__Source extract__.
BLANCH : So what are the basic principles that allow the filtration process to work so effectively?

FLYNN : Well, in the case of the addition of coffee grounds to the local clay, it does a couple of things. First of all it greatly increases the total volume of the tiny holes or pores within the filter structure and when it’s fired as I’ve just described in the manure mound, the heat burns the coffee out, leaving the holes but which also contain small fractions of silica that aren’t combustible and are a result of the combustion of the combustible fraction of the coffee grounds. Now these small voids or holes in conjunction with their silica content and the network of tiny holes that are joined in three dimensions within the clay particle mass, act as the filter structure and they are small enough to allow the simultaneous passage of water through them, while equally being small enough to remove bacteria that we tested for – in this case E-coli.

BLANCH : I was about to ask you how effective is the device and what have your tests demonstrated that the filter can remove?

FLYNN : Well again, in the case of coffee additions which produce the best results – the trials that we did using commercially supplied and estimated volumes of E-coli in water showed a filtration removal rate of between 94.6 and 99.8 per cent.

__Complete the following__.
a - Translate into Spanish this sentence from the filter interview: "So what are the basic principles that allow the filtration process to work so effectively?"
b - In the filter interview, write out the stretch from "FLYNN : Well, in" through "this case E-coli." again, substituting "sawdust" for "coffee grounds".
c - Answer these questions from the filter interview:
(i) Which bacterium was tested for?
(ii) Where was the filter fired?
(iii) What range of removal rates did the trials show?

__Stored data__.
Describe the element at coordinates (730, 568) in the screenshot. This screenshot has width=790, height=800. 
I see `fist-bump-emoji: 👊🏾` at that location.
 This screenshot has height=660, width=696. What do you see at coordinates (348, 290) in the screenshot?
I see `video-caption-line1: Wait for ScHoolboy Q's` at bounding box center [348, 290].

__Results of the tasks__.
a - Entonces, ¿cuáles son los principios básicos que permiten que el proceso de filtración funcione de manera tan eficaz?

b -
FLYNN : Well, in the case of the addition of sawdust to the local clay, it does a couple of things. First of all it greatly increases the total volume of the tiny holes or pores within the filter structure and when it’s fired as I’ve just described in the manure mound, the heat burns the coffee out, leaving the holes but which also contain small fractions of silica that aren’t combustible and are a result of the combustion of the combustible fraction of the sawdust. Now these small voids or holes in conjunction with their silica content and the network of tiny holes that are joined in three dimensions within the clay particle mass, act as the filter structure and they are small enough to allow the simultaneous passage of water through them, while equally being small enough to remove bacteria that we tested for – in this case E-coli.

c -
(i) E-coli.
(ii) In the manure mound.
(iii) Between 94.6 and 99.8 per cent.